I read an influential book, a veritable polemic by a critic and sometime jazz musician and composer, Andre Hodier, "Since Debussy". In the absence of hearing much of the music described I was, at 13, deeply moved to pursue serial techniques, despite having had very little exposure to more traditional harmony and counterpoint. I initially didn't even understand Schoenberg's approach but I started to hack out some music. I still have remnants and they are ludicrously bad. However, when I started to have access to pianos and hear what some it it sounded like, I realized that I was learning harmony at least in negative relief --- that is, I had to eliminate things that by accident sounded consonant and at times fortuitously achieved some kind of a cadence

Another person who had a huge influence was Denis Dutton, the late philosopher at U. of Canterbury and author of The Art Instinct. He was my best friend's older brother and an avid fan of music. He would play recorded examples for us, and in fact drove my pal Doug further toward extreme antiquarian conservatism and me in the opposite direction (one passage in the Brahms 2nd piano concerto had Doug screaming "NOISE" ).

Denis once played the Ives "Concord" sonata. Now that was incomprehensible to me at the time, except of course for the episodes of march music quotes and everyone's favorite movement to attempt, The Alcotts. True, the recording is among the very worst, by Aloys Kontarsky, on the defunct Time Records label (the liner notes are a snooty European avant-garde humbug, a big sneer at the unwashed).

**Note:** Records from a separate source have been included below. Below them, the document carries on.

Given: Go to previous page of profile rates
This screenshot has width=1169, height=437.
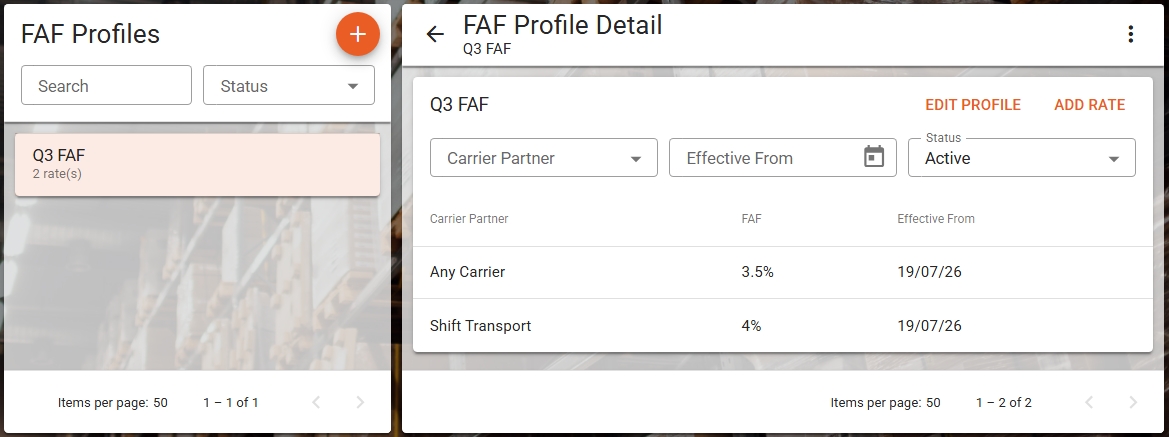Looking at the screenshot, I should (x=1089, y=403).
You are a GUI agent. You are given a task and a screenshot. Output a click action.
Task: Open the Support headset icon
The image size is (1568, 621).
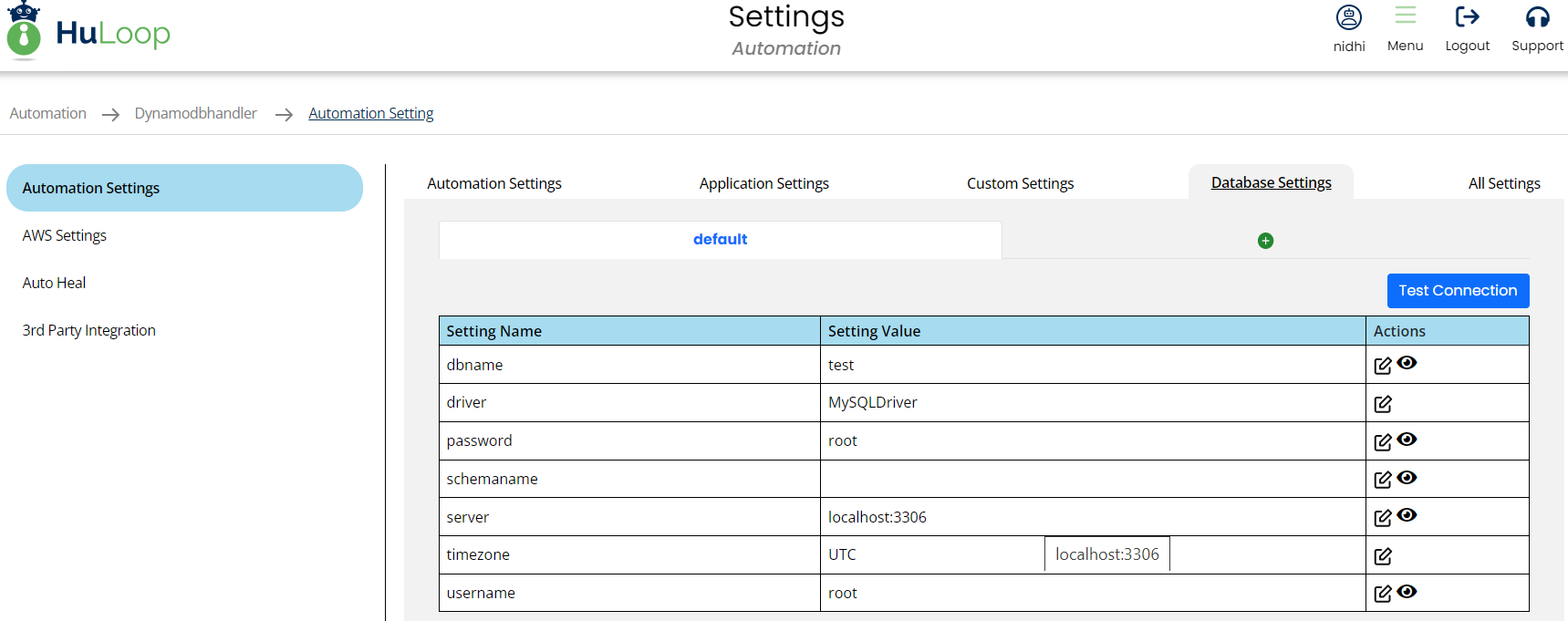[x=1537, y=17]
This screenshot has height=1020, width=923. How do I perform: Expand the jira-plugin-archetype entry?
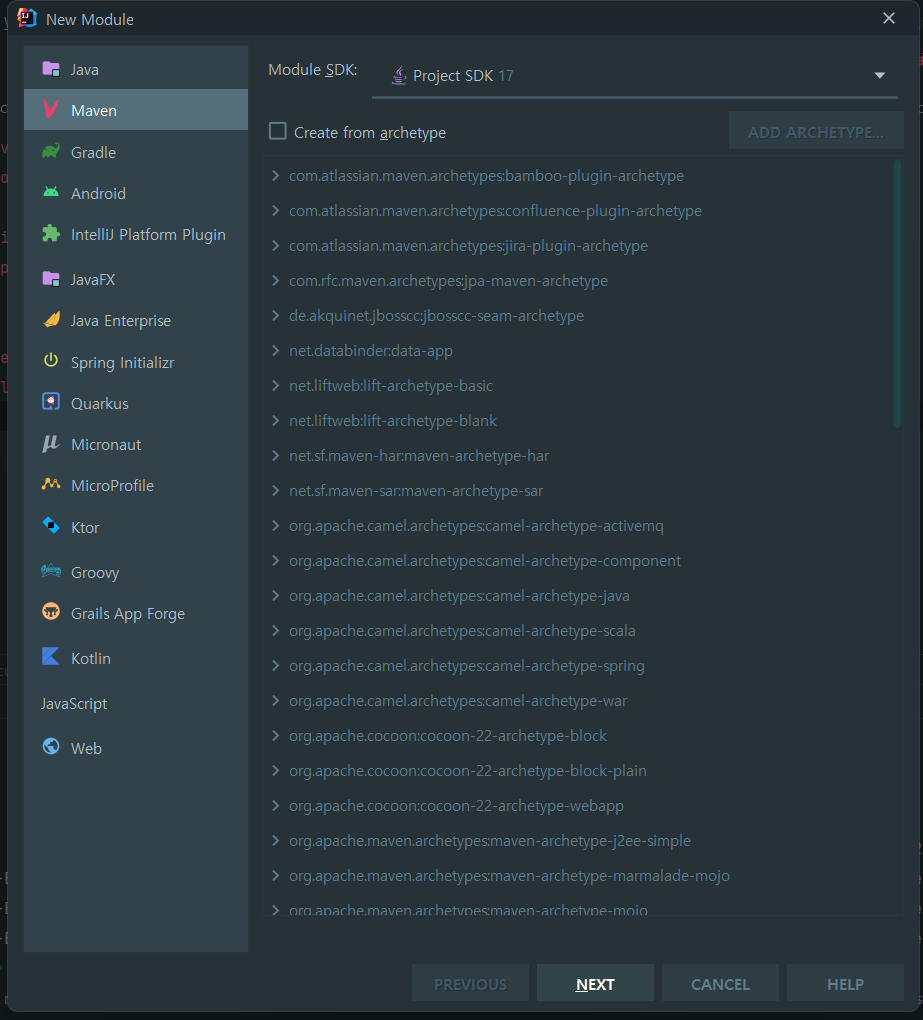pyautogui.click(x=276, y=246)
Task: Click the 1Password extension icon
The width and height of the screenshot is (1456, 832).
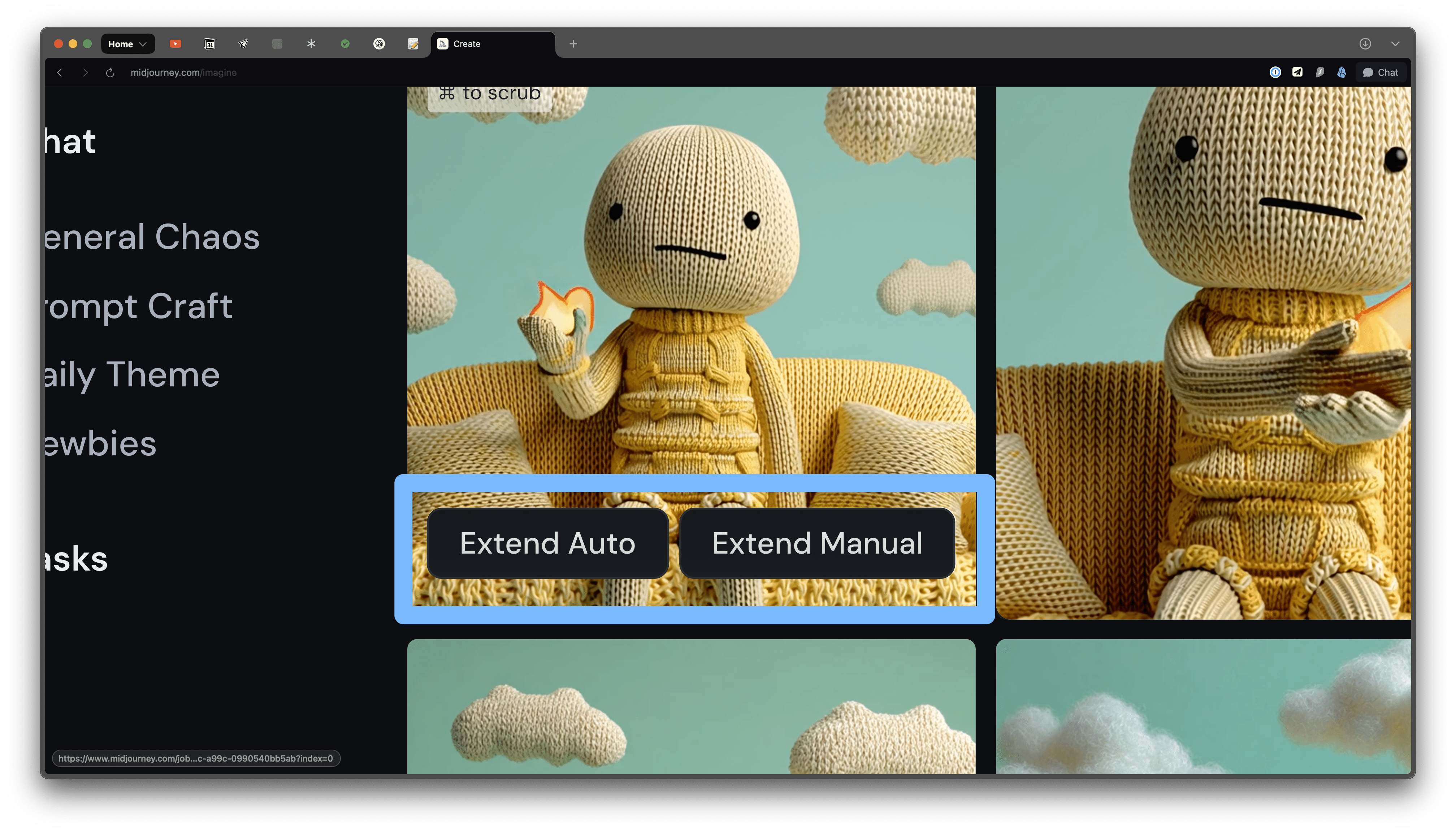Action: click(x=1275, y=72)

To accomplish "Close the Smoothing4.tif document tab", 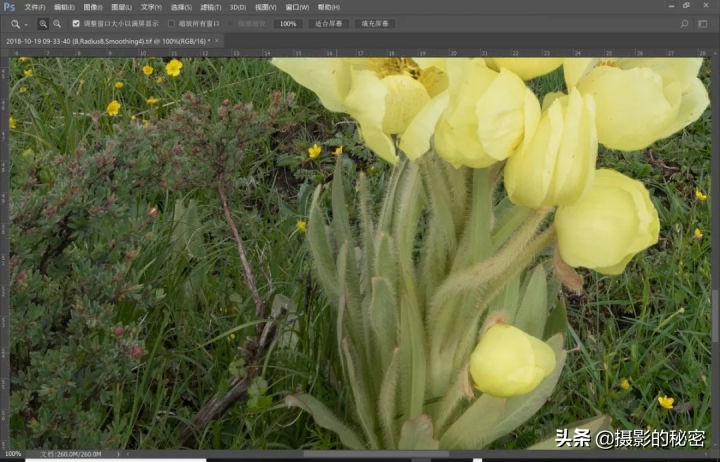I will (x=217, y=41).
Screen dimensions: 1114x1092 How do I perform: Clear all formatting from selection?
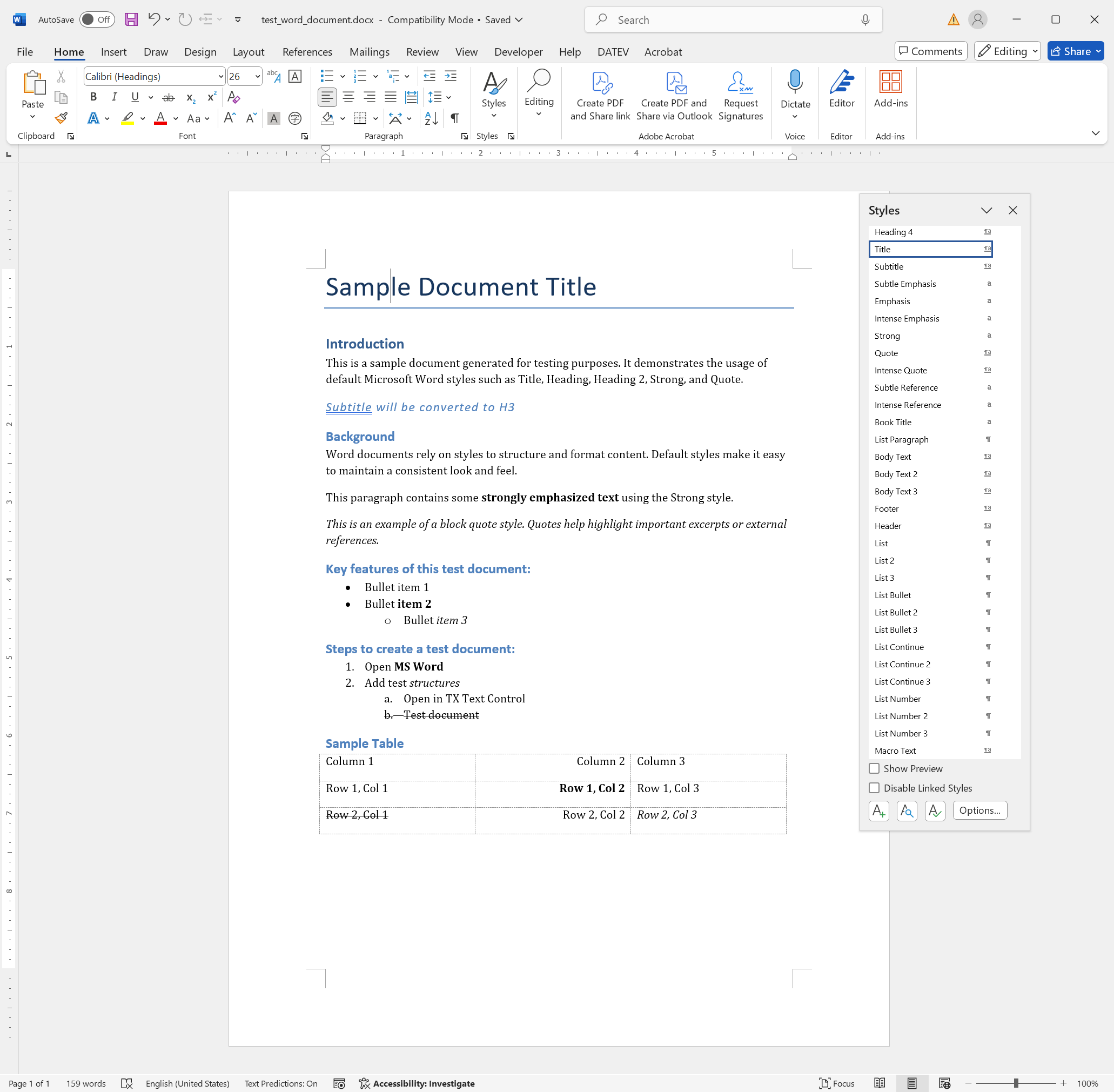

But I didn't get it at all.

As time has gone on, now 50-odd years later, I know that piece very well, and in the hands of someone like Easley Blackwood, it damn near sounds like some kind of late-late Beethoven.

But my own musical directions are very different, and I don't think dodecaphonic music makes a damn bit of sense, though there are a few "masterpieces". I think it is truly a dead end, and musicologists with some decent separation from us in time will view it thus.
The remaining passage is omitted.